Americans Don’t Know Why Migrants Are Fleeing To Europe

The world knows that migrants are trying against long odds to get to Europe, but not everybody knows why

Sep 07, 2015 at 4:41 PM ET

Most westerners are still wondering why thousands of migrants are fleeing the Middle East, and risking their lives in the process. Germans and Italians are asking what they can do to help.

More than 5,000 migrants spilled into Europe every day last week, and Americans, Canadians and people in the U.K. still don’t know why they’re going, Google search data suggests.

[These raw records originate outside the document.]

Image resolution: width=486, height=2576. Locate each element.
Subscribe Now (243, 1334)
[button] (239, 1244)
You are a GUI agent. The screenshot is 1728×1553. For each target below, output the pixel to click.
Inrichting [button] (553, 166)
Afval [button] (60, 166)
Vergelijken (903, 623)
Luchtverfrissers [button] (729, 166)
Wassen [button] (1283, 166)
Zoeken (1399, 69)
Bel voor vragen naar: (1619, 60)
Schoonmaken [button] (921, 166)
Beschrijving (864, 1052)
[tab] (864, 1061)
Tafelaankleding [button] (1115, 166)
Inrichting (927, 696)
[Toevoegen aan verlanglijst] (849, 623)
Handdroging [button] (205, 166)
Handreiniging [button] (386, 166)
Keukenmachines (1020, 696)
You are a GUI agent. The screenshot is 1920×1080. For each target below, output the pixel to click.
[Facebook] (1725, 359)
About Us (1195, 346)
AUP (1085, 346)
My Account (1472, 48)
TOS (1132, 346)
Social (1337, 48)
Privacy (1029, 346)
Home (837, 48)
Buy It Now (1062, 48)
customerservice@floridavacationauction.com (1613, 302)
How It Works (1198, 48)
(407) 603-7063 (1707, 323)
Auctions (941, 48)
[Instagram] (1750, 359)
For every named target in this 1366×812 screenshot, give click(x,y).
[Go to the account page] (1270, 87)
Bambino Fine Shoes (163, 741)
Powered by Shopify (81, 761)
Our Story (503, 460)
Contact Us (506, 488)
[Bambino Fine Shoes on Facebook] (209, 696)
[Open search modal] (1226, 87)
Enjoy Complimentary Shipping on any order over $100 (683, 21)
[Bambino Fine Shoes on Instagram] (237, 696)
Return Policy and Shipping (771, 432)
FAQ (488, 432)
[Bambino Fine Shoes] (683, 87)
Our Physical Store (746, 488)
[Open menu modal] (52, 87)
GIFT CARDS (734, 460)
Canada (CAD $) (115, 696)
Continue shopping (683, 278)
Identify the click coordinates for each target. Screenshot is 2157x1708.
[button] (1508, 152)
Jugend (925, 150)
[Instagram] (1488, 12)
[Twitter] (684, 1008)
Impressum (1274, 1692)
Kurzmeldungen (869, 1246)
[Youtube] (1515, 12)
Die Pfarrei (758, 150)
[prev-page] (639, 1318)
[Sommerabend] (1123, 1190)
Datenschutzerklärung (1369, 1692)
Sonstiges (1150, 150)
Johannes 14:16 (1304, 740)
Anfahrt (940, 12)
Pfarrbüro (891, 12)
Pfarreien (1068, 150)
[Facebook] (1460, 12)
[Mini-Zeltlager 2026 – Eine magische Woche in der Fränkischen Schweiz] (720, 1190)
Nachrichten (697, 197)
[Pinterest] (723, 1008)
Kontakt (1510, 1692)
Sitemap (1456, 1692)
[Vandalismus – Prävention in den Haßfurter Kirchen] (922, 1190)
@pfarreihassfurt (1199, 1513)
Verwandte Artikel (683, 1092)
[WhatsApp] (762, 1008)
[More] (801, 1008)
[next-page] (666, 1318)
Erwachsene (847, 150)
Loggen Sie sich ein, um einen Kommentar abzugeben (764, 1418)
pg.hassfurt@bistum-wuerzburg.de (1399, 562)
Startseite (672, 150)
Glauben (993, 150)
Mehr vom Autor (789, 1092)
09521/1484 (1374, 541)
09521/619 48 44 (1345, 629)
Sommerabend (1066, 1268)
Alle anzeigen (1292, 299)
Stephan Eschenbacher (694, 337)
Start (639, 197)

In the U.S. and Canada, the most Googled question regarding the migrant crisis since September 3 was “Why are people migrating to Europe?” Even people in the U.K., which has agreed to admit 20,000 Syrian migrants by 2020, weren’t certain why Syrians, Iraqis and others in the Middle East are coming. The most asked question there was “Why do migrants come to Europe?”

People in the countries currently taking in the largest number of migrants are less concerned with why the crisis is happening, and instead want to find out how they can help. Residents in Germany, which pledged Monday to spend $6.6 billion to support 800,000 migrants due to arrive by the end of the year, are searching “How to help with Syrian migrants in Berlin” while in Italy, which had taken in almost 115,000 by September 1, people were similarly searching “How to respond to immigrants in 2015.”

The French were most concerned with the sheer numbers, with their top question being “Why are there so many migrants?” but their second question is about how they can help, according to Google Trends data.

Search interest in the crisis was already trending upwards last week, but a viral photo of a drowned three-year-old Syrian boy lying face-down on a beach on the Turkish coast published on September 2 appears have led to a spike in interest in the days that followed, according to Google Trends data for the term “refugees.”